Celle-ci vint durant de courtes vacances...

Selon les paroles d'Edwin Land :

« Je me souviens que c'était un jour ensoleillé, à Santa Fe. Ma petite fille me demanda soudain pourquoi elle ne pouvait pas voir tout de suite la photographie que je venais de faire d'un petit ane. Tout en marchant, je me mis à réfléchir à la manière d'arriver à résoudre l'énigme qu'elle venait de me poser. Au bout d'une heure, l'appareil, le film et la chimie nécessaire à arriver à cette fin étaient clairs pour moi »... C'était en 1944, Edwin Land avait 35 ans, et sa fille Jennifer, 3 ans.

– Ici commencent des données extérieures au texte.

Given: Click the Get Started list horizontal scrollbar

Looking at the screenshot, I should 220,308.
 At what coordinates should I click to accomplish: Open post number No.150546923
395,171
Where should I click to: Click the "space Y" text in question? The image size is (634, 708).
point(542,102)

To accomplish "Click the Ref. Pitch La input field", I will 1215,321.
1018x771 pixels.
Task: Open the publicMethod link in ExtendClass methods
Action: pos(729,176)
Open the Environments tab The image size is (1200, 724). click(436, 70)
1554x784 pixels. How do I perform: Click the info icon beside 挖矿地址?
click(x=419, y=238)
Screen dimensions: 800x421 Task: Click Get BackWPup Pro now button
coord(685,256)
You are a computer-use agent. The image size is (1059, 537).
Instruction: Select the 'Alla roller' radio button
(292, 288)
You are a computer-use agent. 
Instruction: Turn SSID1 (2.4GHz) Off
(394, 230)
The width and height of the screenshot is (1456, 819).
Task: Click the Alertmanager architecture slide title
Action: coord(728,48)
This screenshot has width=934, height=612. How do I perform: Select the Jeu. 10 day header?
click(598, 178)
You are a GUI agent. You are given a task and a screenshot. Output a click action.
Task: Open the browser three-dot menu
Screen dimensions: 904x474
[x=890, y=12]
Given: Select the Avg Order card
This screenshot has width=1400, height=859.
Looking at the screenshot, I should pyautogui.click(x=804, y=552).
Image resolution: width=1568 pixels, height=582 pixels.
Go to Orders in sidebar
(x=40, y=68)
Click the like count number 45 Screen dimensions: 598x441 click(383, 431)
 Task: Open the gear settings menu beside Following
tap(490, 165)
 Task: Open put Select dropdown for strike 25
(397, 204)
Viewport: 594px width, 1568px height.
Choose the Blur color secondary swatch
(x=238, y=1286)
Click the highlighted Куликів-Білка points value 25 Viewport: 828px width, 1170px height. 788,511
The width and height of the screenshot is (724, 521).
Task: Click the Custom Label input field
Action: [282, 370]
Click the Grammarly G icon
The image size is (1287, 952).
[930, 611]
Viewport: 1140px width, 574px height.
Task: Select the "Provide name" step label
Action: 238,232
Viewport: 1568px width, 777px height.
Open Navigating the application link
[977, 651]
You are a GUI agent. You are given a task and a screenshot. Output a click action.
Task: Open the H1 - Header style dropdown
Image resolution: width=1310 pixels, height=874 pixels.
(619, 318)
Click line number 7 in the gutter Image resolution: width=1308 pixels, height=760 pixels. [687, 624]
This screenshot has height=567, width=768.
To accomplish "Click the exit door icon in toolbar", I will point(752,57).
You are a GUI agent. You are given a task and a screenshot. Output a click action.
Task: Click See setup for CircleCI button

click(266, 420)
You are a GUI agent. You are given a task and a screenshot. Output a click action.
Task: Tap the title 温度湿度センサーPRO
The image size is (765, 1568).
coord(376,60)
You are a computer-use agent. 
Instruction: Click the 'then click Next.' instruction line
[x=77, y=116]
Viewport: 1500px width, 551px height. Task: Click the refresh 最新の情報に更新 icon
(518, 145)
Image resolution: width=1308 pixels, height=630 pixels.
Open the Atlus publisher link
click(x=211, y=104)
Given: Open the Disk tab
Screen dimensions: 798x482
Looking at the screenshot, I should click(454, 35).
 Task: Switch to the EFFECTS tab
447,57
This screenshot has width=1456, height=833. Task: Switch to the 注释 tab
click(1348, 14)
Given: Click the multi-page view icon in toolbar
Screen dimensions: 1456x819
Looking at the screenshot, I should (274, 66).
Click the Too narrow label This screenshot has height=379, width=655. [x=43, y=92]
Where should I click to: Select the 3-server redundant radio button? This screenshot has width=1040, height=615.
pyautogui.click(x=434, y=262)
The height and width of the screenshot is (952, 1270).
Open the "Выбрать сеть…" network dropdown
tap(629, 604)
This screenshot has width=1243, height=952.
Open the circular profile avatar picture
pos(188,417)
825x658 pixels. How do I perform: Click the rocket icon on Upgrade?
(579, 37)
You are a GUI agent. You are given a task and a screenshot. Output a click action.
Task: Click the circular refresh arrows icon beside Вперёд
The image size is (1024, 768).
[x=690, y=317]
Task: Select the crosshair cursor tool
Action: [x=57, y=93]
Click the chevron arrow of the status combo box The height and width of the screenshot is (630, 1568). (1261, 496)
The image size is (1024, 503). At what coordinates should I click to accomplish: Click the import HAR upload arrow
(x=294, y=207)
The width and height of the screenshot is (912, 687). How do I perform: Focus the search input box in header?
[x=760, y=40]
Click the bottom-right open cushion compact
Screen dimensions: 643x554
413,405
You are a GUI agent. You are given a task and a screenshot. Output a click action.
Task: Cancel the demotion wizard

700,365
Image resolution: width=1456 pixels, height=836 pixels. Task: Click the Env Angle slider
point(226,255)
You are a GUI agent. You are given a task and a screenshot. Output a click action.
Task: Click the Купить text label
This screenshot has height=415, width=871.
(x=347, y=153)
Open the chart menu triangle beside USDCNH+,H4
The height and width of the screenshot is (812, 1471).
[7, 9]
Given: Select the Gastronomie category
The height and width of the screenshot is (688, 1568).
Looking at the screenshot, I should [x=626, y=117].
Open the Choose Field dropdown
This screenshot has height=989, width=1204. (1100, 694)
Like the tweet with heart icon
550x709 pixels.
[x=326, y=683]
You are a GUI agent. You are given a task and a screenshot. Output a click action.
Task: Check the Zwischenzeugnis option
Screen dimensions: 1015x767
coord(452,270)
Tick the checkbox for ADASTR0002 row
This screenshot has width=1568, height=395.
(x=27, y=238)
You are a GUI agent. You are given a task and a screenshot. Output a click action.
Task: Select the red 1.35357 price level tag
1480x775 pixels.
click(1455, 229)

Il ajoute : « C'est comme si tout ce que nous (la société Polaroid) avions fait, apprendre à faire des films polarisants, maitriser les plastiques, les propriétés de divers composés visqueux, fabriquer de micro cristaux, laminer de fines feuilles plastifiées avaient été une école nous préparant naturellement à résoudre le problème du développement photographique « à sec », instantané. En cinq ans, ce rêve devint réalité ».

En réalité, « instantané » est une légère exagération. Le temps de développement dépend de la température ambiante. En intérieur, vous pouviez voir aprés quelques secondes seulement une image peu contrastée apparaître, puis, aprés quelques minutes, le contraste était à son niveau normal. Une rumeur raconte que Edwin ramenait à la maison les prototypes, afin de les faire tester à sa femme, afin de vérifier que les « mères Américaines » parvenaient sans peine à charger l'appareil, suivrent les instructions et obtenir rapidement de bonnes photographies.

Le 21 Février 1947, Edwin Land, fit la démonstration de son appareil instantané, lors d'un congrés de l' »Optical Society Of America ».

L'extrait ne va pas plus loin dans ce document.